I agree with both. I think scale_penalty_with_samples = true is the better default. However, currently the default lambda = 1 means rather strong regularisation when the input is (close to) standardised, which may be the most common case (see below). In this case, users usually have to change lambda to avoid underfitting. We could also set the default to lambda = 1e-8 (or some other small value), with the argument that it basically doesn't affect the unregularised solution in the non-separable case while still avoiding runaway solutions in the separable case. Users would usually have to deal with overfitting.
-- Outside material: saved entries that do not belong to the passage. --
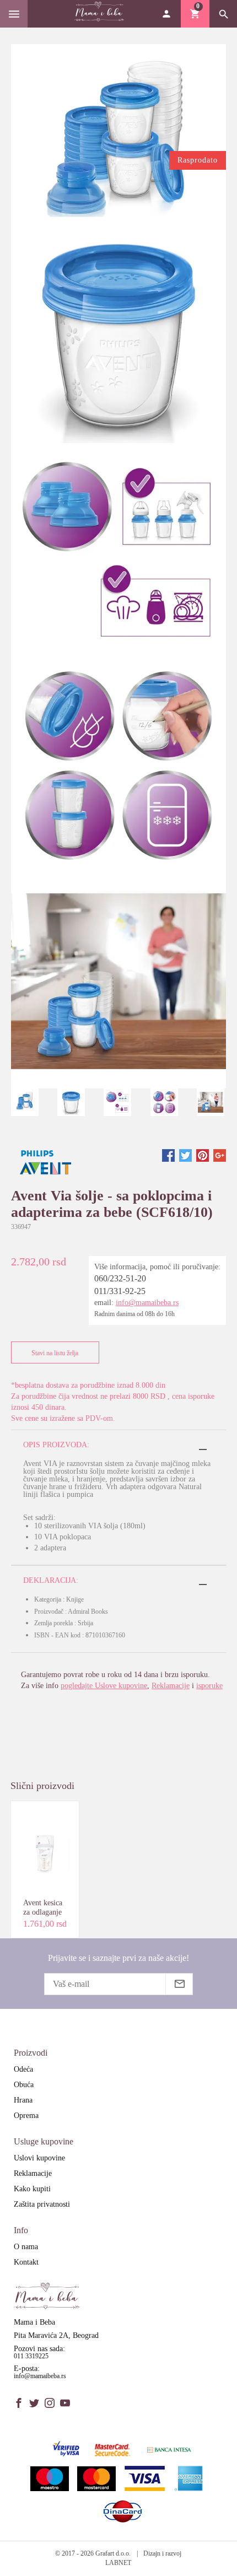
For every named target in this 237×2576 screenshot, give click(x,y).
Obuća (24, 2085)
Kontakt (26, 2262)
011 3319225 (31, 2356)
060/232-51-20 (120, 1278)
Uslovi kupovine (39, 2158)
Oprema (26, 2115)
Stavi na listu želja (54, 1353)
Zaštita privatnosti (42, 2204)
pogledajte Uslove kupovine (104, 1686)
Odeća (23, 2069)
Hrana (23, 2100)
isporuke (209, 1686)
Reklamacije (171, 1686)
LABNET (118, 2563)
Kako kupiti (32, 2189)
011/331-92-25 (120, 1291)
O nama (26, 2247)
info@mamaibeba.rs (147, 1302)
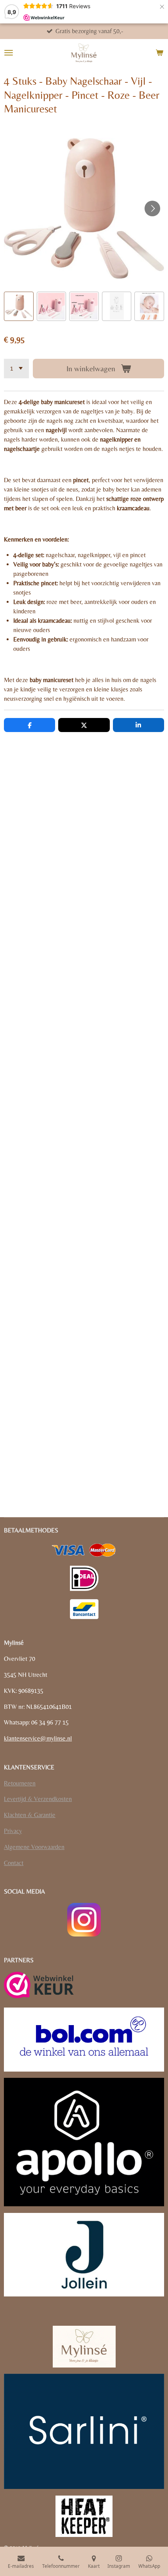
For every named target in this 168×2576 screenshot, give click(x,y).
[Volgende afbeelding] (152, 208)
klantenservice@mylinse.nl (38, 1738)
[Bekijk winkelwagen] (159, 52)
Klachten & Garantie (29, 1815)
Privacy (13, 1831)
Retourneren (20, 1783)
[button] (19, 306)
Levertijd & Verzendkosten (38, 1799)
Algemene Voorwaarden (34, 1847)
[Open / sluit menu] (8, 52)
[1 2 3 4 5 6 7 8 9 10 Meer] (16, 368)
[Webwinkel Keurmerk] (39, 1986)
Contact (13, 1863)
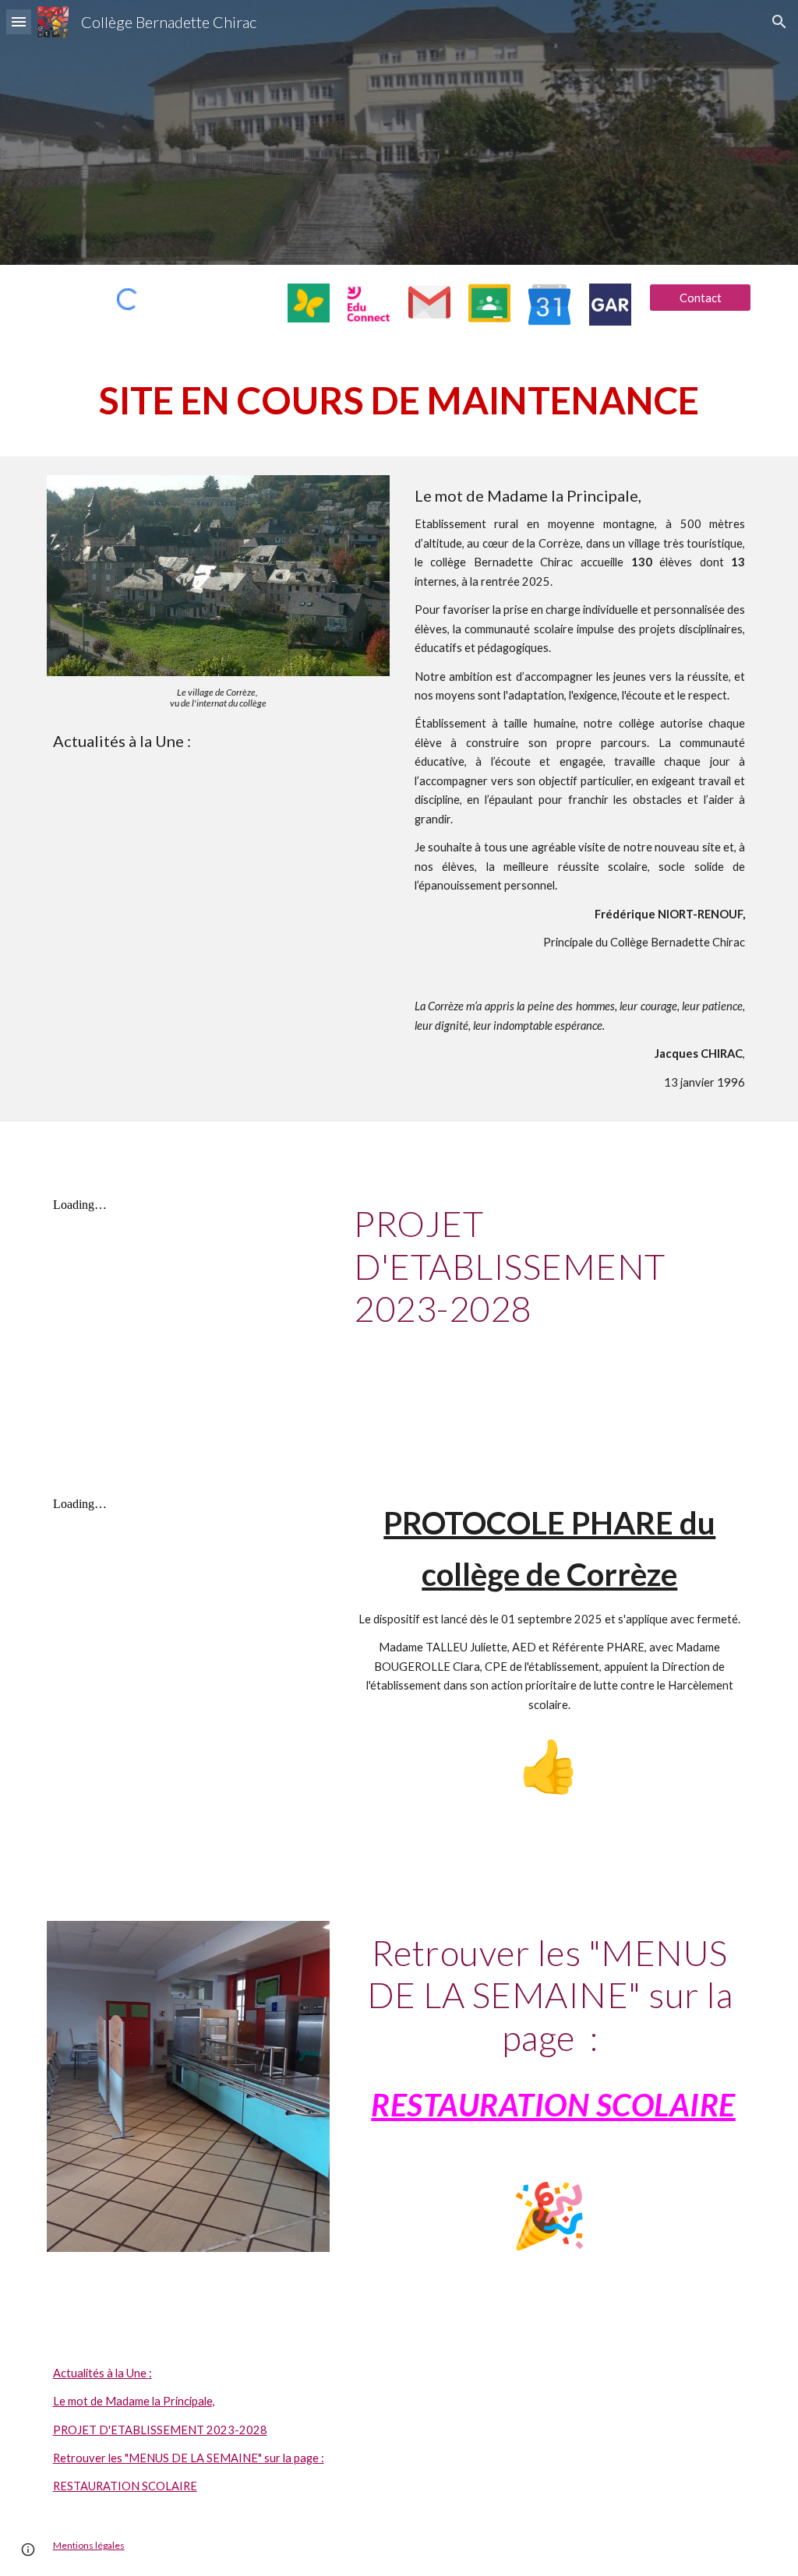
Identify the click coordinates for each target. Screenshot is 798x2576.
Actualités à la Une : (102, 2373)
So, if we have good evidence that 1) (close to) standardised input is the most common case and 2) the majority of users perceives (potentially) overfitting as a more reasonable fit than (potentially) underfitting, I would argue for lowering the default lambda.

---

If we write the solution of logistic regression as $\theta = \beta \tilde\theta$, where $|\tilde\theta|_2 = 1$, assume perfect separability and uncorrelated predictors with mean 0 and variance 1, therefore roughly $y_i\tilde\theta'x_i \approx 1$, we can find $\beta$ by minimising $\log(1 + \exp(-\beta)) + \frac{\lambda}2\beta^2$. For $\lambda = 1$ the solution is approximately $\beta \approx 0.8$ and therefore the prediction for the correct class approximately $1/(1 + \exp(-\beta)) \approx 0.7$. This looks heavily regularised for a separable problem. For lambda = 1e-8 the prediction for the correct class would be basically 1.

[tlienart]

Thanks, I like this suggestion

[olivierlabayle]

Also agree, why not completely lambda=0 which is vanilla logistic regression?

[jbrea]

why not completely lambda = 0

We could do this. I just don't like too much the fact that, in the separable case, the solution would have infinite norm, $|\theta|_2 = \infty$, which is never reached by any optimiser, obviously. Therefore I would prefer the default to be at least lambda = eps().

[tlienart]

Thanks both for the discussion, default set to eps(), patch release under way.

[ablaom]

@tlienart This is breaking, no? I think we need a breaking (minor) release not a patch. Or am I missing something?

[tlienart]

Ok, would you mind doing it? Thanks!

Done! https://github.com/JuliaAI/MLJLinearModels.jl/commit/5bb7c6de3cfba78eeaab2e1efe851e8c4ef1fd4e#commitcomment-80390857

[ablaom]

Thanks @tlienart. I'm making a PR to General to yank 0.6.5 from the registry.